SQLAlchemy is a Python library for working with databases. It has two main components:

  1. Core
  2. ORM

Core

A SQL toolkit that allows you to write database queries using Python code. It provides a way to construct SQL expressions and execute them without writing raw SQL.

Here are some highlights of the Core:

  • DML (Data Manipulation Language) Statements:

    • Insert: Add new records to tables.
    • Update: Modify existing records.
    • Delete: Remove records from tables.
    • Select: Retrieve data from tables.
  • SQL Expression Language:

    • Define tables and columns using Python classes.
    • Build complex SQL queries using Python expressions.
  • Connection Pooling:

    • Efficiently manage database connections.
    • Support for transactions and concurrency.
  • Databse Connection:

    • Connect to a wide variety of databases (SQLite, MySQL, PostgreSQL, etc.).
    • Use a consistent API regardless of the database backend.
    • Support for database-specific features.

ORM

The Object-Relational Mapper (ORM) is a layer on top of the Core that lets you map database tables to Python classes. This means you can work with your data as Python objects rather than dealing directly with SQL queries.

Features of the ORM include:

  • Object Mapping:

    • Use Python classes to define database models.
  • Relationship Management:

    • Define relationships between models (one-to-many, many-to-many).
    • Automatically handle joins and foreign keys.
  • Session Management:

    • Interact with the database through a session.
    • Manage transactions and track changes to objects.
  • Dirty Tracking:

    • Detect changes to objects and update the database accordingly.
      • So updating a python ORM object in memory will automatically update the database when the session is committed.
      • Keeping the database in sync with the python objects.

ORMs are conceptually wrong ...

As you have read, there are many features in SQLAlchemy ORM/today's ORM. They are no longer just a simple object mapper, but a full-fledged data manipulation tool, which is conceptually wrong. but why?

There are many pitfall in ORMs, they are hard to learn, very complex, and they are not even close to being efficient and fast!

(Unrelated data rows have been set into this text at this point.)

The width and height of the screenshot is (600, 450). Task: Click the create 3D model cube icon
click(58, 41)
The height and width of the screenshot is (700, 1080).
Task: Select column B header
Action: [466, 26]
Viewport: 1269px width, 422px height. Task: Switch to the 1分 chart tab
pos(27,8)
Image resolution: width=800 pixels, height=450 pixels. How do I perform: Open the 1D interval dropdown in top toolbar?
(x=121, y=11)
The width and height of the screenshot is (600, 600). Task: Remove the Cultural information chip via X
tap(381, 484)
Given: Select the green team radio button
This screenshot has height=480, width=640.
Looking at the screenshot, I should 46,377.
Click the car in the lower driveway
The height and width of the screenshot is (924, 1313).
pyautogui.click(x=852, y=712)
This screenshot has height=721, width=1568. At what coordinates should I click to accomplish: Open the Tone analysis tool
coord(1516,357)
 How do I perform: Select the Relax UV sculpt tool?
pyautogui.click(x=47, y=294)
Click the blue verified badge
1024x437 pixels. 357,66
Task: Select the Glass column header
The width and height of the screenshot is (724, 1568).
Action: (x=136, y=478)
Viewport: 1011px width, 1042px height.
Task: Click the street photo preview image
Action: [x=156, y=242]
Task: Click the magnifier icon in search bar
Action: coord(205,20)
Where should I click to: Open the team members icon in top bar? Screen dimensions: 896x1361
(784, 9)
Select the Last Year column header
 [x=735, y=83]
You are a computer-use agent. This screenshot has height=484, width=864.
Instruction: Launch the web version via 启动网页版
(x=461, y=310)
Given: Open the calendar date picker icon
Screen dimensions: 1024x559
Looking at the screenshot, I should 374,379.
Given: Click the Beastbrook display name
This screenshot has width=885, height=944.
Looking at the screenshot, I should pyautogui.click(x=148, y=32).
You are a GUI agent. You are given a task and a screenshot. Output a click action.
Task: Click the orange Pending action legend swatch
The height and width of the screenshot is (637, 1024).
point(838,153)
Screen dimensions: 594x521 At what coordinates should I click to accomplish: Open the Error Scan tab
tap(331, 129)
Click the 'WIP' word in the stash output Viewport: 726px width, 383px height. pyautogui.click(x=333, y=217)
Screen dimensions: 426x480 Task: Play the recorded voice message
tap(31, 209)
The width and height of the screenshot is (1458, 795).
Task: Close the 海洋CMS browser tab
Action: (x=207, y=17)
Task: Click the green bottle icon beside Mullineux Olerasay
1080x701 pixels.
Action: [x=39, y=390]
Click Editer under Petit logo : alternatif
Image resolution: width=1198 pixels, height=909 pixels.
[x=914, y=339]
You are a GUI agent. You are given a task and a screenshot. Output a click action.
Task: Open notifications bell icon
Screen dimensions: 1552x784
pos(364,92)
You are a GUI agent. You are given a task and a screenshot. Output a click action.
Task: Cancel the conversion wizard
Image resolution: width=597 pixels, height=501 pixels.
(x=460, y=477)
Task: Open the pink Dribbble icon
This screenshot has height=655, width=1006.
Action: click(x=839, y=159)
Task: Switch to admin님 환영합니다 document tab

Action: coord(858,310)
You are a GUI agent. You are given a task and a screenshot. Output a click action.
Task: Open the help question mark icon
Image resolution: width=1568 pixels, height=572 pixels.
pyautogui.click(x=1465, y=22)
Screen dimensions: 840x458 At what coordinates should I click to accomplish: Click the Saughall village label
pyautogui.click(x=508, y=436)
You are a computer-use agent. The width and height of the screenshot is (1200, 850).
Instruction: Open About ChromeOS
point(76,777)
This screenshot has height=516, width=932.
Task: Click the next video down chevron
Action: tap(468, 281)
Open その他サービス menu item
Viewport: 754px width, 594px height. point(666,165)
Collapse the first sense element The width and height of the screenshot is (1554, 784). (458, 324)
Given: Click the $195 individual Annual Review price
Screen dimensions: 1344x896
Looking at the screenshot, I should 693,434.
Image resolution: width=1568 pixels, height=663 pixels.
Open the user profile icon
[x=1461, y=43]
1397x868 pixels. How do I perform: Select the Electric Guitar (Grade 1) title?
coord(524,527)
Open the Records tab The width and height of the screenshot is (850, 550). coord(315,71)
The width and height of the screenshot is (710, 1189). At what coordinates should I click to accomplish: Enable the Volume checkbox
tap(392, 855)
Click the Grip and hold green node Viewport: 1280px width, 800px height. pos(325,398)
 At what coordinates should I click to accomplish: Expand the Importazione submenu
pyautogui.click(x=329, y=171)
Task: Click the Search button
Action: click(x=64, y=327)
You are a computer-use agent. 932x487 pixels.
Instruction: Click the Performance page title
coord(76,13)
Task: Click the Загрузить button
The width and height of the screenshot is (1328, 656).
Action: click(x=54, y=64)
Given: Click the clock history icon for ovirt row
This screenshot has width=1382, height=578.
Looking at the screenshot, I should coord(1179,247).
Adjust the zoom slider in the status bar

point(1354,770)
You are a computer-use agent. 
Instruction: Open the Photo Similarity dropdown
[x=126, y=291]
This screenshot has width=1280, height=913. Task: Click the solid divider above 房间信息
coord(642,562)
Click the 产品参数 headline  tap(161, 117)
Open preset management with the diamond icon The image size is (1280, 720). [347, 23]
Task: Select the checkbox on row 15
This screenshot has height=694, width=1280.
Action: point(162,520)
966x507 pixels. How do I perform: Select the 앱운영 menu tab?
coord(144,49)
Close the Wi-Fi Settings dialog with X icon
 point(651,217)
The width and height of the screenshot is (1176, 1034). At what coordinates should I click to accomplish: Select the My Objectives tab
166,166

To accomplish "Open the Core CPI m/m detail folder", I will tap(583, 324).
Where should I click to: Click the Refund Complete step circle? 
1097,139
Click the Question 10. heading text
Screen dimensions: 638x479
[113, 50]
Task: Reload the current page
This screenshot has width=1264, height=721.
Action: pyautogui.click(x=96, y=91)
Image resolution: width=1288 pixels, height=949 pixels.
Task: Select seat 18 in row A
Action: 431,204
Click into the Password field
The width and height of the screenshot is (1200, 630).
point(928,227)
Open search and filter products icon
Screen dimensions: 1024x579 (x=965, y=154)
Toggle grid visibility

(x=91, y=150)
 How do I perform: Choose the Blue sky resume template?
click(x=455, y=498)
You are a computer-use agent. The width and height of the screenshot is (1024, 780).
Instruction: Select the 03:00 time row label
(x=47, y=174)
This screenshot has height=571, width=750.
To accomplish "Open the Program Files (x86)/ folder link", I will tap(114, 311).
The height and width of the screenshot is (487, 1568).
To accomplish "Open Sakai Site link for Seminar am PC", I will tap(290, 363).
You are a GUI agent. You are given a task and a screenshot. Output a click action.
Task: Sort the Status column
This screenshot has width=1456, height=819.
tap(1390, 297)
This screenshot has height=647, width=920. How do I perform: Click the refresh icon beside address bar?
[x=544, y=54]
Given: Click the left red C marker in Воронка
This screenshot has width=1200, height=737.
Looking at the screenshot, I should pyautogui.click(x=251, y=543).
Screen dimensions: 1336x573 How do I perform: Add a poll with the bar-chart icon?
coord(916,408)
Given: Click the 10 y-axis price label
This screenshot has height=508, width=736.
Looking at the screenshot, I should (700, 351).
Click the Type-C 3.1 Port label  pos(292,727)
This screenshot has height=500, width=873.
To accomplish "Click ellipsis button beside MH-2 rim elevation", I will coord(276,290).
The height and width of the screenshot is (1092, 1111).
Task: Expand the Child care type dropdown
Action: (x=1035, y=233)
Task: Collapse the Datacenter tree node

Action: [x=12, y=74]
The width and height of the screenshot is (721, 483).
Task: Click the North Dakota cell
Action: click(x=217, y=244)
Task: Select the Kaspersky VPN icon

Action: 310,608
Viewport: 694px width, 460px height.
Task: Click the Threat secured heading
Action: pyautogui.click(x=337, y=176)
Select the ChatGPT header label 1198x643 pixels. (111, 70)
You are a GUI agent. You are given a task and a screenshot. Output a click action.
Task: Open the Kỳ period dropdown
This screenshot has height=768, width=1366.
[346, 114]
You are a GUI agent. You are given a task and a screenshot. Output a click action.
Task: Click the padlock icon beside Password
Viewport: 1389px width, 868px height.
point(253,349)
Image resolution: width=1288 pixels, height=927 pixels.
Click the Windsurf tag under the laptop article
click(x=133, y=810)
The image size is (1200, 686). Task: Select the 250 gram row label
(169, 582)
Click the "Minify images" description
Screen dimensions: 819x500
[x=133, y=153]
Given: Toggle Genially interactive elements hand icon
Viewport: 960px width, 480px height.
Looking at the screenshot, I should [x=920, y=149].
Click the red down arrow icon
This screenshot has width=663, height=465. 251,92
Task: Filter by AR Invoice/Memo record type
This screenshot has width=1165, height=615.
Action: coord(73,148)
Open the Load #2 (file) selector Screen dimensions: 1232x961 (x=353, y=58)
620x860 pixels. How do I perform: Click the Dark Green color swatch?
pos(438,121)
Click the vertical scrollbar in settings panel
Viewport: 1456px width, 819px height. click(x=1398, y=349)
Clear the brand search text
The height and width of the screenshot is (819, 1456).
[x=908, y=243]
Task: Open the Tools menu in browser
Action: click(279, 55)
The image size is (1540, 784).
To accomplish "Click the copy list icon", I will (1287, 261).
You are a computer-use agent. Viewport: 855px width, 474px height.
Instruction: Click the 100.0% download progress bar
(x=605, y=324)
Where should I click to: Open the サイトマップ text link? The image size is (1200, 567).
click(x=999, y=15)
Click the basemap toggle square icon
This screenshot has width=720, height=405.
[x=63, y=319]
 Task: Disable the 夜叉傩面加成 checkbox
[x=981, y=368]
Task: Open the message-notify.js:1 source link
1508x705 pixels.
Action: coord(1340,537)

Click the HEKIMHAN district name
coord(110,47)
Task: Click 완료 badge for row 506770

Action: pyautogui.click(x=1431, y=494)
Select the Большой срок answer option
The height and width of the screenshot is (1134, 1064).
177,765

Read about some of the pitfalls of ORMs:

The pitfall of Dirty Tracking

Imagine this scenario: 1. Query user id 1 from the database. 2. Mutate the user first name from "John" to "Jane". 3. Query user id 1 again from the database. 4. Mutate the last name from "Doe" to "Smith". 5. Commit the transaction.

What do you think happens? Well, SQLAlchemy ORM will update both first name and last name as expected, which looks great at first glance. But think about how it would do that?

  1. When you query a row first time, SQLAlchemy construct an identitiy key for that row. Identity key is a unique key that identifies a row in the database. By design, it always pick "primary key" as the identity key, which makes sense. Then keep the object in the memory, and track all the changes you make to that object, and mapped it to the identity key.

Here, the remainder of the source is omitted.